Audrey Hepburn is indisputably a fashion icon and one of the greatest stars of American and international cinema. She starred in some of the most popular films of the 20th century, though it is well known that her acting career skyrocketed in Hollywood in the years following her performance as Princess Ann in the 1953 film Roman Holiday. Not only a fantastic actress and worldwide celebrity, Hepburn also became an all-time fashion icon and even a role model for her engagement with humanitarian causes in her later career. An all-time silver screen great and icon of the mid-20th century, Hepburn was a screen presence comparable with few others, her work as memorable and iconic as anyone else you can care to imagine. What follows is a list of three such performances; the movie roles that would come to define Hepburn’s extensive filmography and prove to be career-defining in how iconic each of them were.


1. Roman Holiday (1953)

Hepburn Peck Roman Holiday

Audrey’s Hepburn first breakthrough role was as the young and rebellious princess Ann, a character who spends two days incognito in Rome in order to escape from the extremely rigid and oppressive royal etiquette. While there, she meets the American editor Joe Bradley (Peck) and the two fall in love. In Roman Holiday, the young Hepburn shows already remarkable acting skills and carries herself with the effortless grace that later became her signature – both when wearing the richly decorated royal dresses and the more casual yet sophisticated outfits that symbolise her more carefree attitude. This role established her as a top actress in Hollywood, earning her an Academy Award and BAFTA as best actress and thus paving the way for her later success, establishing a new beauty and fashion icon in the process.


2. Sabrina (1954)

Hepburn Bogart Sabrina Movie

Naive, immature and in a hopelessly one-sided romance with David Larrabee (William Holden), Hepburn’s titular Sabrina is in some ways very similar to the character that broke the actress through to the big time in Roman Holiday, only each character wants different things and, of course, their social statuses don’t align. In opposition to the previously mentioned film, the task of Hepburn’s character in Sabrina is to climb the social ladder as opposed to attempt to move down it and escape her privileged life, and though she is successful in achieving that goal, it doesn’t come about as she had expected.
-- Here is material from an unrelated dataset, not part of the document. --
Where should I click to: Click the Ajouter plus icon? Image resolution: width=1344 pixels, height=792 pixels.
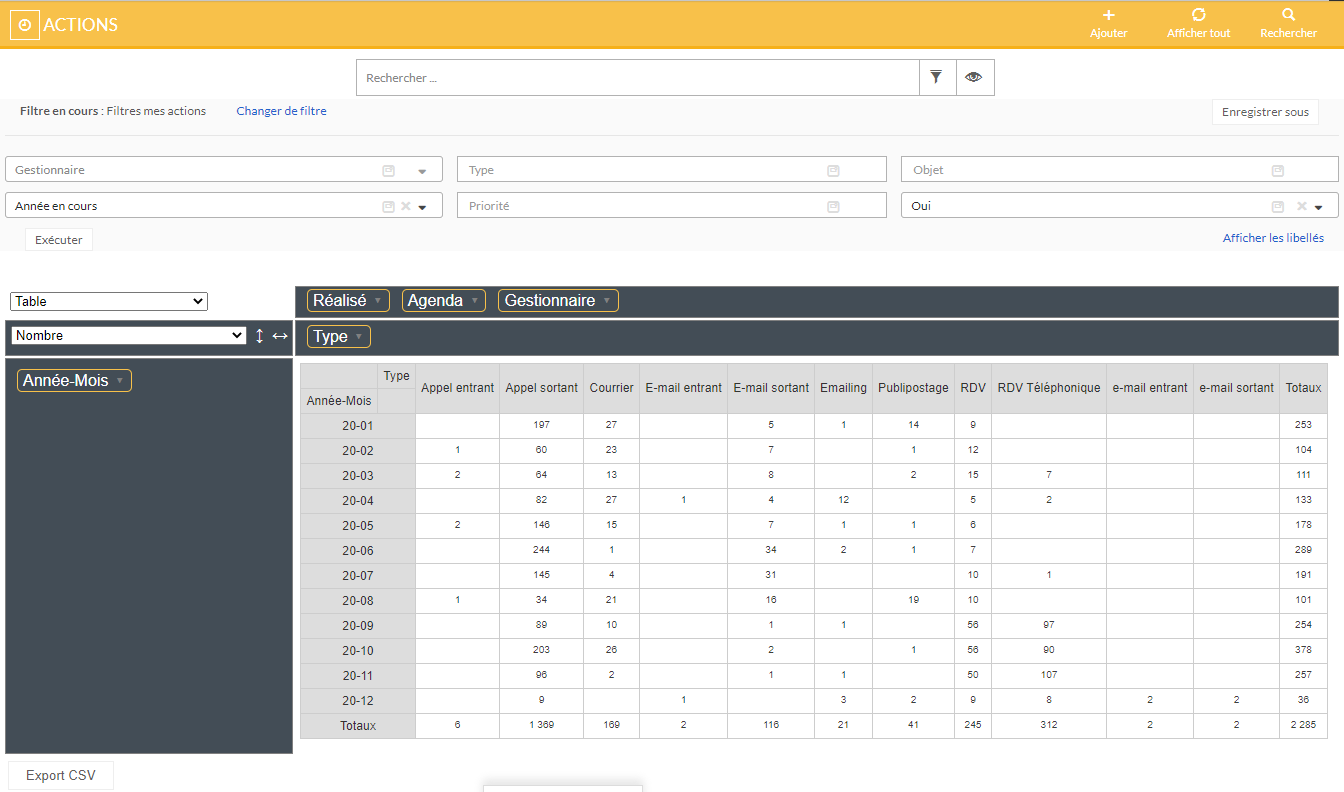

In this film Sabrina changes and matures thanks largely to falling in love with David’s brother Linus (Humphrey Bogart). Hepburn’s iconic style – that was at its early stages in Roman Holiday – is completed in Sabrina; what we would come to know and love of Hepburn as an on-screen presence was well rounded from as early as this 1954 release. This is apparent not only in the way she is presented – the choice of the beautiful outfits she elegantly wears, making history in costume design and increasing her popularity among young actresses and female audiences – but also her portrayal of elegance, charm and grace, each of which were no more iconically packaged than in the third and final film on this list…
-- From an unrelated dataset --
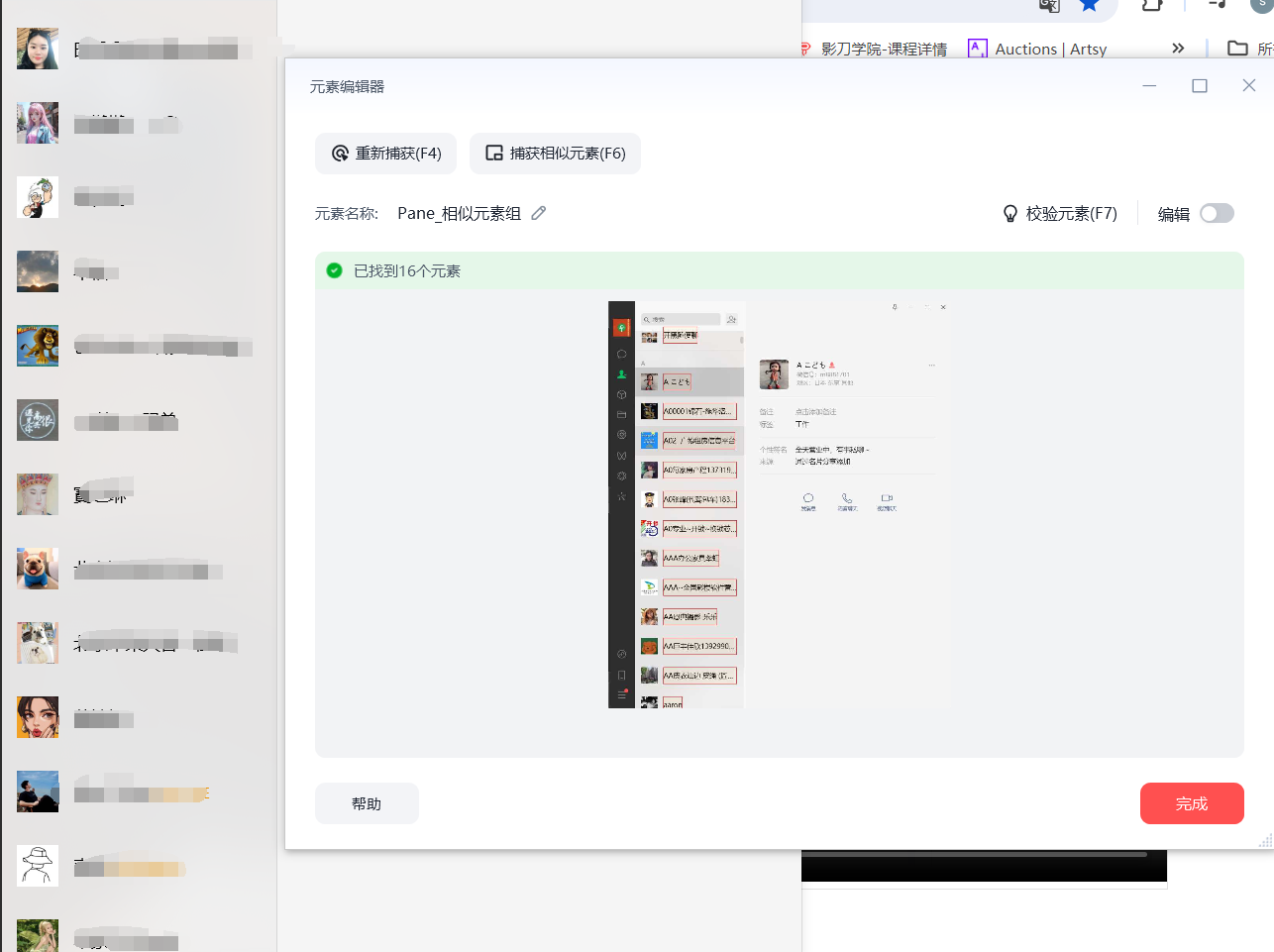Expand the bookmarks overflow chevron
1274x952 pixels.
click(1178, 48)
3. Breakfast At Tiffany’s (1963)

Audrey Hepburn Iconic Look

Holly, Audrey Hepburn’s character in Breakfast at Tiffany’s, is a free spirit, a carefree girl in search for her place in society, but one who is also troubled and has a complicated past. Issues arise in her life when her attitude, perceived to be innocent and naive, gets her in troubles she doesn’t foresee coming; dating aggressive men and making friends with imprisoned gangsters, for example. But, everything begins to change when she meets the penniless writer Paul Varjak. Through him, and at times in spite of him, Hepburn’s Holly Golightly undergoes an inevitable reshaping that will eventually free her from the prison cell that she has created herself by living day after day in the swinging Manhattan without boundaries or real friends.
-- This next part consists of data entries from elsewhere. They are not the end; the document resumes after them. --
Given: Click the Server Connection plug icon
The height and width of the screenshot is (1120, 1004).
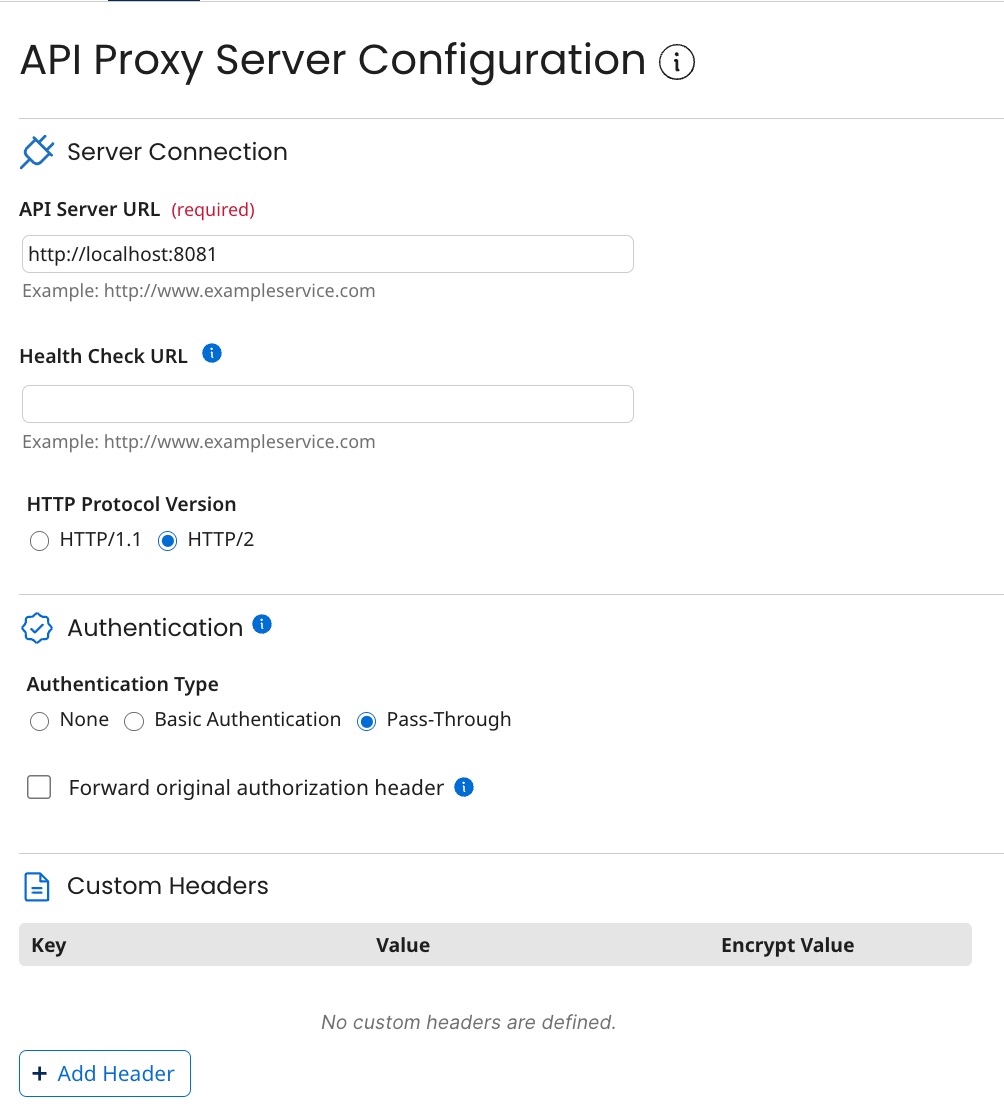Looking at the screenshot, I should pyautogui.click(x=37, y=153).
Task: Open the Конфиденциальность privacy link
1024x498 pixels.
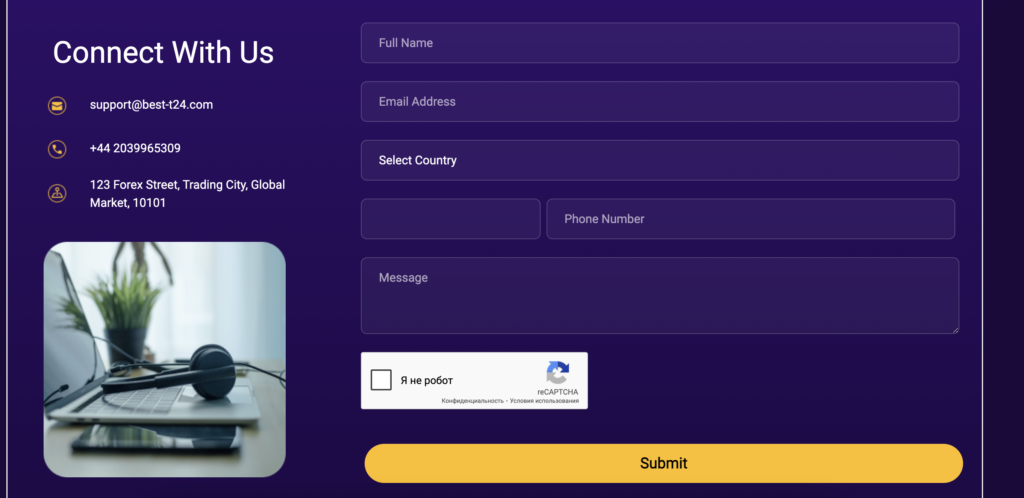Action: click(472, 401)
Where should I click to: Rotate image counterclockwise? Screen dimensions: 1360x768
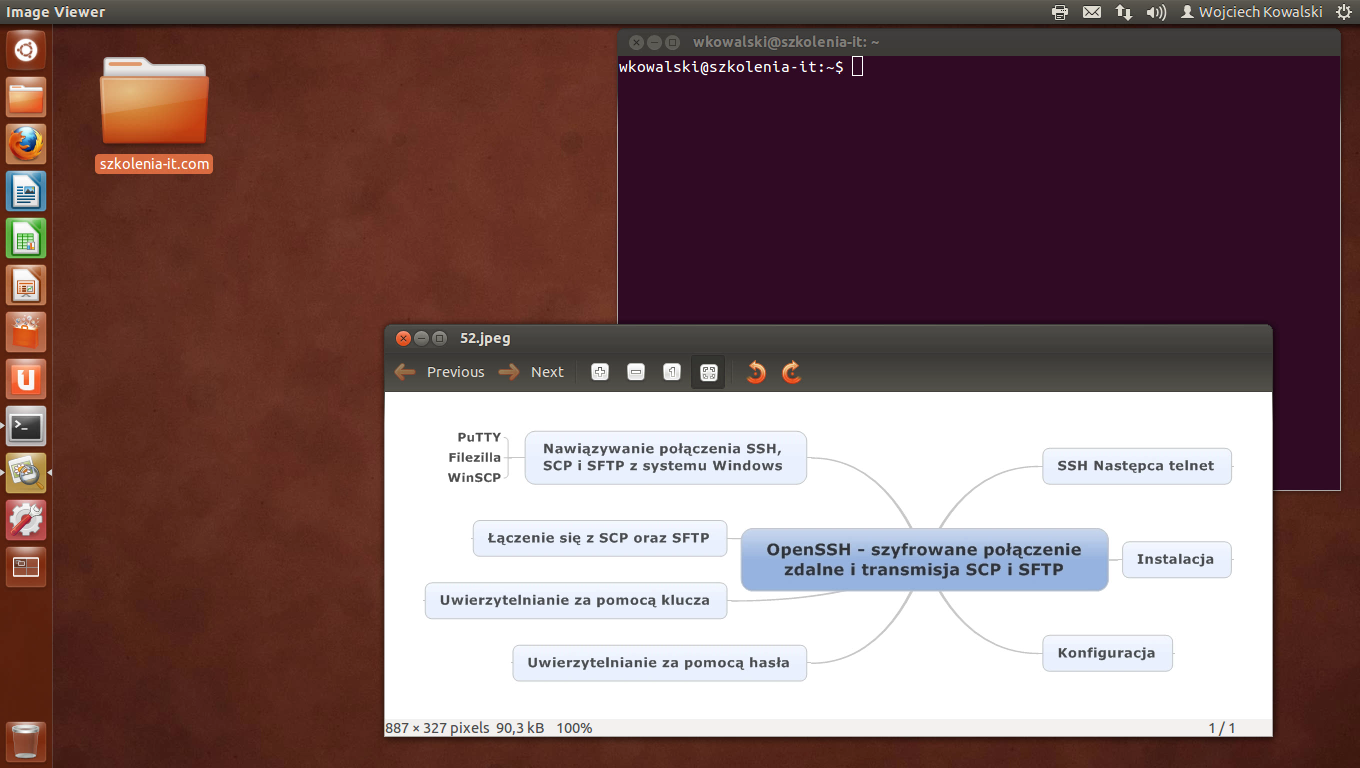click(756, 372)
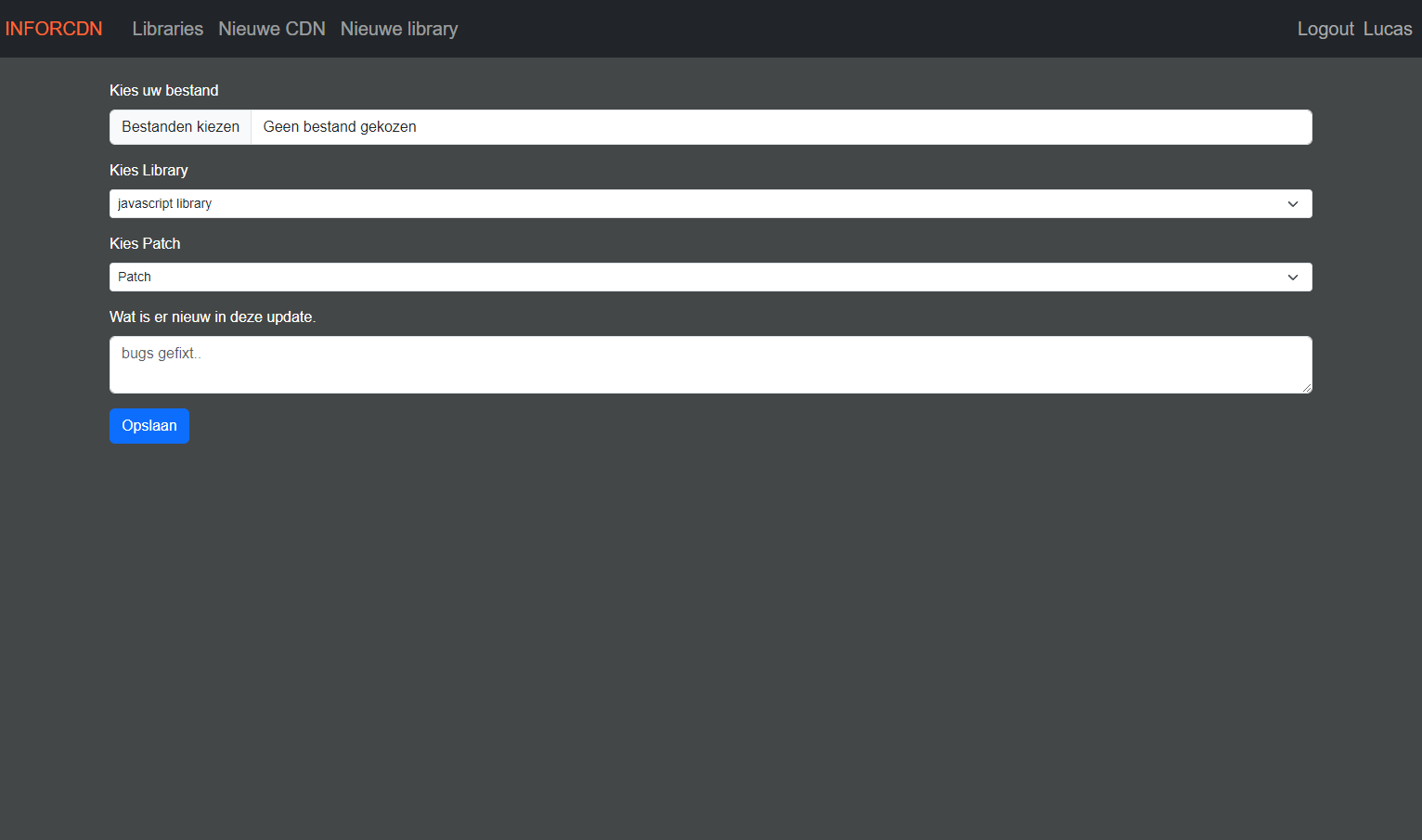The width and height of the screenshot is (1422, 840).
Task: Open the Libraries nav item
Action: (167, 29)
This is perhaps her most well-known performance, and one that seems to have had an impact on her subsequent roles. In later films, such as How to Steal a Million (1966) and Two for The Road (1967), her characters resemble Holly in a lot of ways: they appear to be lost, naive at times and looking only for fun and pleasure in life, at least on the surface; meanwhile deep down they are scarred by their past and looking for a refuge in which to hide.

As iconic as her work was in this 1963 release undoubtedly is, her evolution as a fashion icon can be said to reach its peak. Her grace and charm are apparent on the screen and emphasised by the choice of clothing that compliment Hepburn’s slim figure and iconic hairstyle, each of which have become synonymous with the Hepburn name in the decades since.

Permeating popular culture perhaps moreso than any other actress of her era, Audrey Hepburn became an icon more through Breakfast at Tiffany’s than any other film in her career, the early 60s picture becoming the vision of Hepburn most moviegoers and fashion followers go to when thinking of Hepburn’s name, the performance being equally as influential and enjoyable.